* **Exercise brief**
Scan the material for the word "agent", then return every line where it appears.

(Data to use Opens)

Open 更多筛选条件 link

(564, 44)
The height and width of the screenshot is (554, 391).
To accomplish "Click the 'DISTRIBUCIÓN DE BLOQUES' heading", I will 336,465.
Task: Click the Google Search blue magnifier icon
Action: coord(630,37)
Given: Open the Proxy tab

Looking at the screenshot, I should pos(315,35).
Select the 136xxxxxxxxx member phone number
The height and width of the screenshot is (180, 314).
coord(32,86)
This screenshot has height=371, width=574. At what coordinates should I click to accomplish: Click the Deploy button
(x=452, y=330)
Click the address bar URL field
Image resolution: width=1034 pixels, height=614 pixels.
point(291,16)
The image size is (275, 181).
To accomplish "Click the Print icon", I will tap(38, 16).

(Data to use Closes)
(Data to use Opens)

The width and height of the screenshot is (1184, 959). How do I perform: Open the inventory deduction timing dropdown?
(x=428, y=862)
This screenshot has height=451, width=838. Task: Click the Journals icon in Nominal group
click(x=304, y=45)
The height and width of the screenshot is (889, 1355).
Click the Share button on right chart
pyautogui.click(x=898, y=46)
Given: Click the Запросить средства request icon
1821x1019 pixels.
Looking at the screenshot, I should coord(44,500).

(Data to use Closes)
(Data to use Opens)

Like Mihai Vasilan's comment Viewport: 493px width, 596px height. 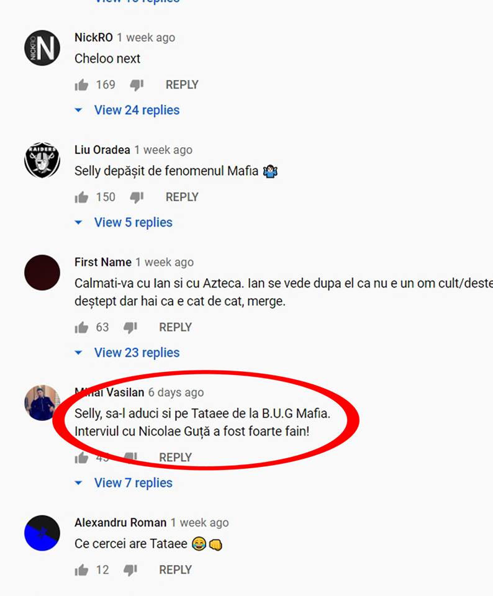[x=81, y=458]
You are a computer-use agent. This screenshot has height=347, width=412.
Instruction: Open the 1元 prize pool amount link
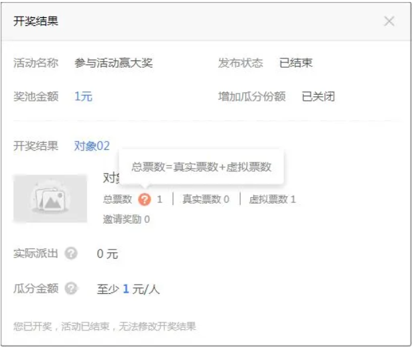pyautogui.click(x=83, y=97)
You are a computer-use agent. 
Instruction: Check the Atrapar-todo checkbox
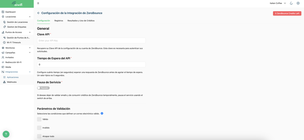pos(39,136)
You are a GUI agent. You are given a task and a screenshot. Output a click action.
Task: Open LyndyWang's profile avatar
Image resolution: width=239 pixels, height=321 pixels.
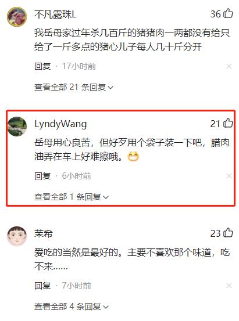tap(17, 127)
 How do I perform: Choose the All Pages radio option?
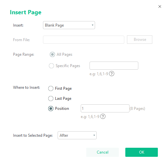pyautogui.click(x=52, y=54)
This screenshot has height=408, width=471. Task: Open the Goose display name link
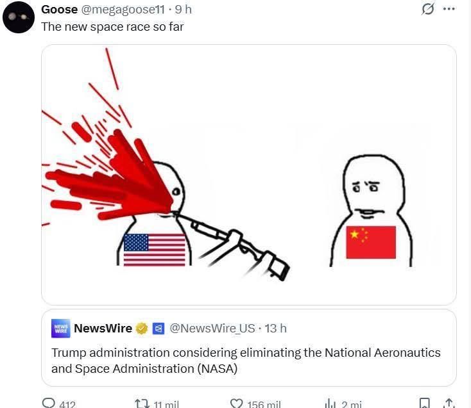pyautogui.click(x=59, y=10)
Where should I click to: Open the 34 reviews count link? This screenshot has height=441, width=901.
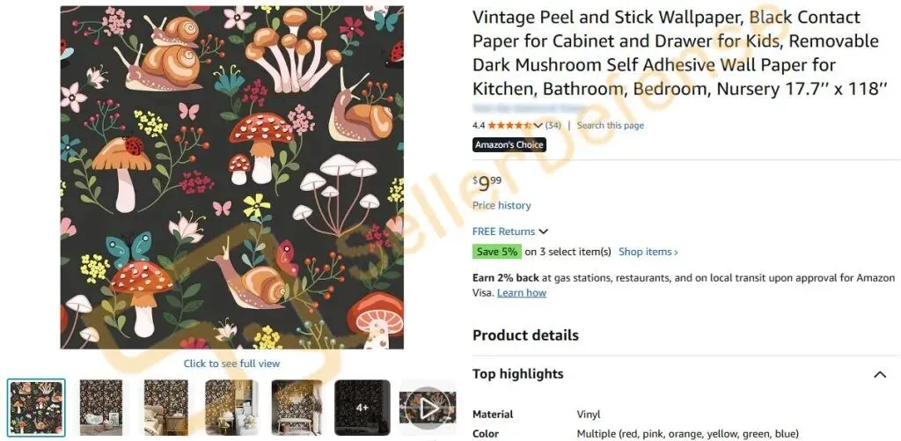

(Data to use Closes)

* **Problem solution**
You are a computer-use agent. This screenshot has height=347, width=412.
You are a computer-use agent. 
You are a GUI agent. You are given a task and a screenshot. Output a click action.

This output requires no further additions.